▸ ASSIGNMENT: Exactly repeat all the records below, omitting the images they hold.

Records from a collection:
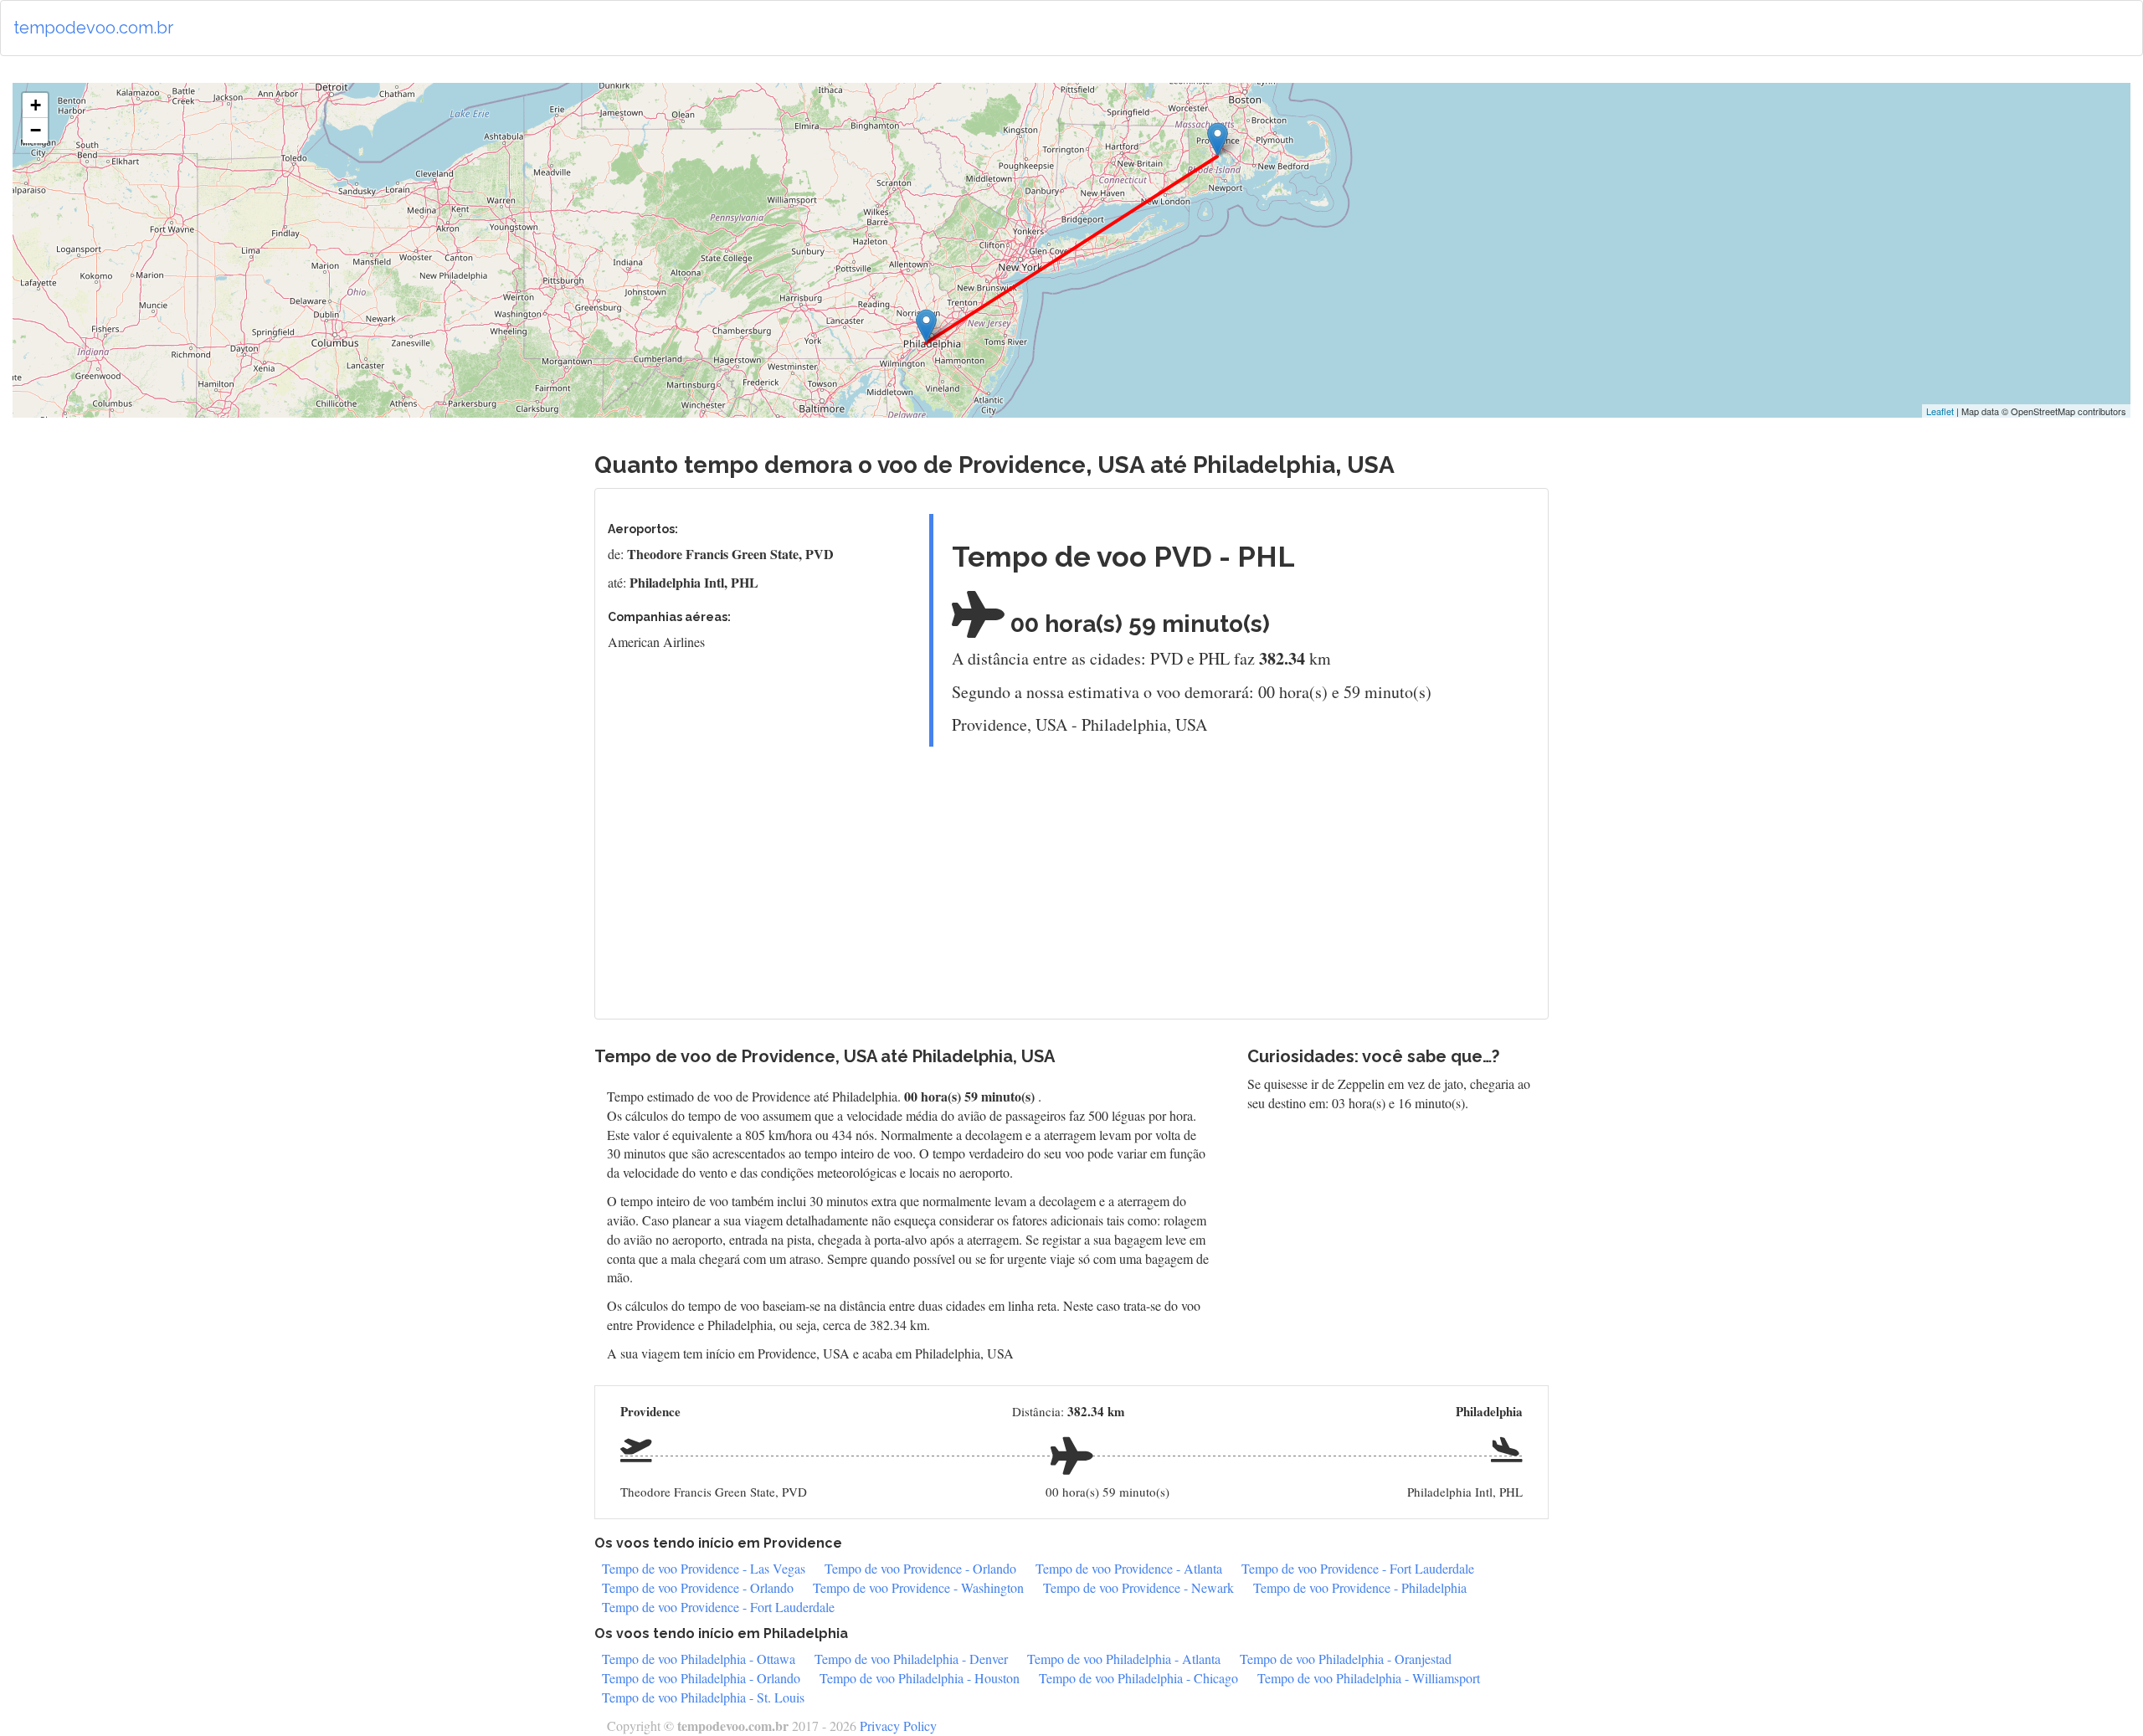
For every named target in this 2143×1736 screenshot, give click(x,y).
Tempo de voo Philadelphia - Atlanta (1124, 1658)
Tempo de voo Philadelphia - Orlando (701, 1678)
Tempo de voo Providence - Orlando (920, 1568)
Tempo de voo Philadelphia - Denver (911, 1658)
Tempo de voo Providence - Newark (1138, 1587)
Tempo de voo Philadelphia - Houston (920, 1678)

▸ SOLUTION FOR THIS TASK:
For every named target in this 2143×1736 screenshot, give click(x,y).
Tempo de voo Philadelphia - Atlanta (1124, 1658)
Tempo de voo Philadelphia - Orlando (701, 1678)
Tempo de voo Providence - Orlando (920, 1568)
Tempo de voo Philadelphia - Denver (911, 1658)
Tempo de voo Providence - Newark (1138, 1587)
Tempo de voo Philadelphia - Houston (920, 1678)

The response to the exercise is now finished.